Thursday, March 28, 2024

One former health minister critical of coronavirus response

Former health minister José Narro has slammed the federal government for its response to the coronavirus pandemic, charging that it is acting too slowly and “as if we had no problems.”

Narro, health minister in the second half of former president Enrique Peña Nieto’s six-year term between 2012 and 2018, said in a radio interview that authorities should have already taken measures to slow down the spread of Covid-19, such as canceling classes at the nation’s educational institutes and suspending large events.

“We mustn’t wait 10 days for the cases of Covid-19 to increase in order to take action … [The government] is acting in the wrong way,” he said.

Narro, also a former rector of the National Autonomous University and head of its Faculty of Medicine, said that Mexico should look to countries such as Italy, which is under a national quarantine, and the United States, which this week banned the entry of travelers from continental Europe for 30 days, for ideas about how to respond to the outbreak of the novel coronavirus that originated in Wuhan, China, late last year.

▶ **ASSIGNMENT**:
Rewrite the passage of the article on the former health minister starting at "Narro, health minister" and ending at "late last year.", replacing "radio interview" with "television interview".

▶ **RECORD SET**:
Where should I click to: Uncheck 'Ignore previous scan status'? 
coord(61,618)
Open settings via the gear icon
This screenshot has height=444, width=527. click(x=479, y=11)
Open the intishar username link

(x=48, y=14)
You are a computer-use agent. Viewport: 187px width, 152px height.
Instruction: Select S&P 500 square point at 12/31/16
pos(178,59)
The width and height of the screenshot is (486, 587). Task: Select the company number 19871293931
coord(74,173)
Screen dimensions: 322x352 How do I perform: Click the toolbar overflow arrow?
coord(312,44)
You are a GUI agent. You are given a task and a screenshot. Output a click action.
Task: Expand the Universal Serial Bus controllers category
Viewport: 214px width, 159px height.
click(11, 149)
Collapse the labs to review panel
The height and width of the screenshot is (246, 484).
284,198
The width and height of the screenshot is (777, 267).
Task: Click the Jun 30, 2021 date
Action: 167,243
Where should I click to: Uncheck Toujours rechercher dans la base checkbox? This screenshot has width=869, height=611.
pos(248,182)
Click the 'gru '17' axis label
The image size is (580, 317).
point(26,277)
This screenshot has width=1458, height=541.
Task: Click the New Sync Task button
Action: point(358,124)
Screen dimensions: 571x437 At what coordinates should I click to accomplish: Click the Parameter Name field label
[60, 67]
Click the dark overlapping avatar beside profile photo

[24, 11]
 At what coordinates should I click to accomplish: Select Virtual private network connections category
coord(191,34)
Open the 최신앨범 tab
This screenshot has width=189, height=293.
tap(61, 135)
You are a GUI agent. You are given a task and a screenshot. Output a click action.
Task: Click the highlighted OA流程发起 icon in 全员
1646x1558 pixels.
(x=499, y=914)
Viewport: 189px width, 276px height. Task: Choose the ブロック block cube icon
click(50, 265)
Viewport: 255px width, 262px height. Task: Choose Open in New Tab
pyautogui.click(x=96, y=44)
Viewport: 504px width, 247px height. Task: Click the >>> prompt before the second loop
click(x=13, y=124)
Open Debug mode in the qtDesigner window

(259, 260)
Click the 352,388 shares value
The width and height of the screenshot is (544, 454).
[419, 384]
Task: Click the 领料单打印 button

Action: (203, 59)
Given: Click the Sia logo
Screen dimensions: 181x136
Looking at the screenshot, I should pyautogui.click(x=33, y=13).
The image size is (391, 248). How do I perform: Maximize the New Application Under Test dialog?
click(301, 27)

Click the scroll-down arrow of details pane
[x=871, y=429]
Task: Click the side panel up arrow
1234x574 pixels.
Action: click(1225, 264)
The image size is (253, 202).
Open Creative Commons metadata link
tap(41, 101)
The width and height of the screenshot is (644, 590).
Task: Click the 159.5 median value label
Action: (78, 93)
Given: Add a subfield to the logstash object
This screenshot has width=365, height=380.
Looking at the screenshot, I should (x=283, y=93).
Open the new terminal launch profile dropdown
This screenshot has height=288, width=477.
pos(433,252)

▶ **TASK ANSWER**:
Narro, health minister in the second half of former president Enrique Peña Nieto’s six-year term between 2012 and 2018, said in a television interview that authorities should have already taken measures to slow down the spread of Covid-19, such as canceling classes at the nation’s educational institutes and suspending large events.

“We mustn’t wait 10 days for the cases of Covid-19 to increase in order to take action … [The government] is acting in the wrong way,” he said.

Narro, also a former rector of the National Autonomous University and head of its Faculty of Medicine, said that Mexico should look to countries such as Italy, which is under a national quarantine, and the United States, which this week banned the entry of travelers from continental Europe for 30 days, for ideas about how to respond to the outbreak of the novel coronavirus that originated in Wuhan, China, late last year.